The Vivisectors
- Author: Missouri Williams
- Language: English
- Genres: Dark academia; Horror; Literary fiction;
- Publisher: Fourth Estate (imprint) (UK); Farrar, Straus and Giroux (US);
- Publication date: 2026
- Pages: 288
- ISBN: 9780374619299

= The Vivisectors =

2026 novel by Missouri Williams

The Vivisectors is a 2026 novel by English novelist Missouri Williams. The novel is Williams's second, following her Republic of Consciousness Prize-winning debut The Doloriad. It was subject to an eight-way publisher auction in 2024.

The novel was described by Vulture as one of the most anticipated novels of 2026. It has been described as a new kind of love story for an age of deteriorating communication and a strange campus novel.
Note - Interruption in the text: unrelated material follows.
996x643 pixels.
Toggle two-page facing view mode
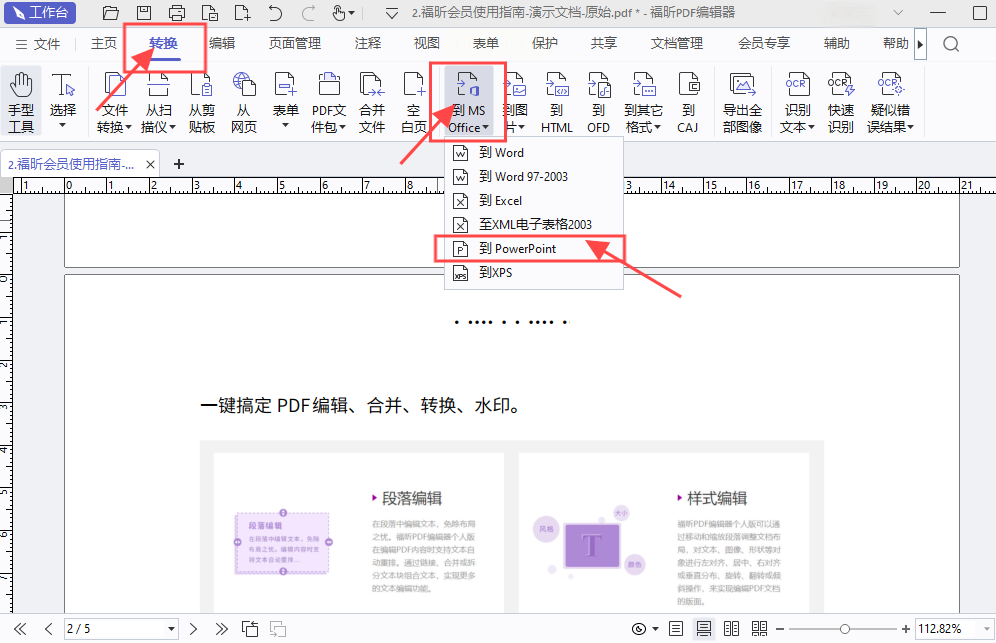tap(732, 629)
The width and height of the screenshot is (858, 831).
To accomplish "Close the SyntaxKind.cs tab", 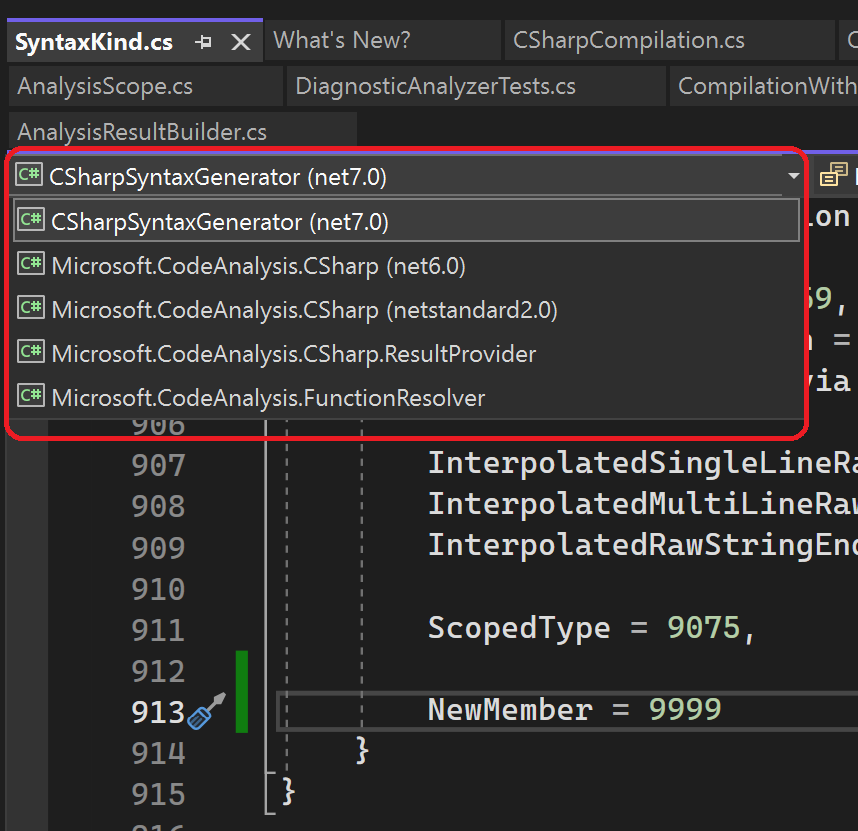I will pyautogui.click(x=240, y=41).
Williams herself describes the novel as continuing her exploration of families as enclosed domains, a theme present throughout her work.

== Plot ==

Set in an unnamed city amid a growing power struggle between the university's fading academic elite and a newly growing cadre of militant, semi-mystical gardeners. The gardeners are attempting to take control of relentless plant growth which is slowly consuming the city itself.

The novel begins with the mother of the protagonist (Agathe) attempting suicide. The next morning Agathe's uncle gives her some advice on not confusing the narrator and authors voices when writing. Agathe herself is a disinterested, cynical and ambitionless woman working for a fraudulent professor and now responsible for her once-estranged, now-paralyzed mother. She begins to feel frustration as the city, slowly becoming overgrown by roots & vegetation, is increasingly difficult to navigate her mothers wheelchair through.

Agathe's routine of stagnation and cynicism is disrupted when a new contrarian student named Adam clashes with a rising-star professor on campus. Adam and the professor both proclaim that they are experiencing discrimination and the conflict between them threatens to upend the already decaying university.

Wanting information of the situation, the fraudulent professor instructs Agathe to befriend Adam. Navigating this arrangement – and largely unaware of the emotional love story of which she has become unwittingly a part – she finds herself pulled into the political conflict within the city. Their strange love story is told throughout the exploration of the conflict between academics and gardeners and destabilizes her carefully constructed and maintained apathy.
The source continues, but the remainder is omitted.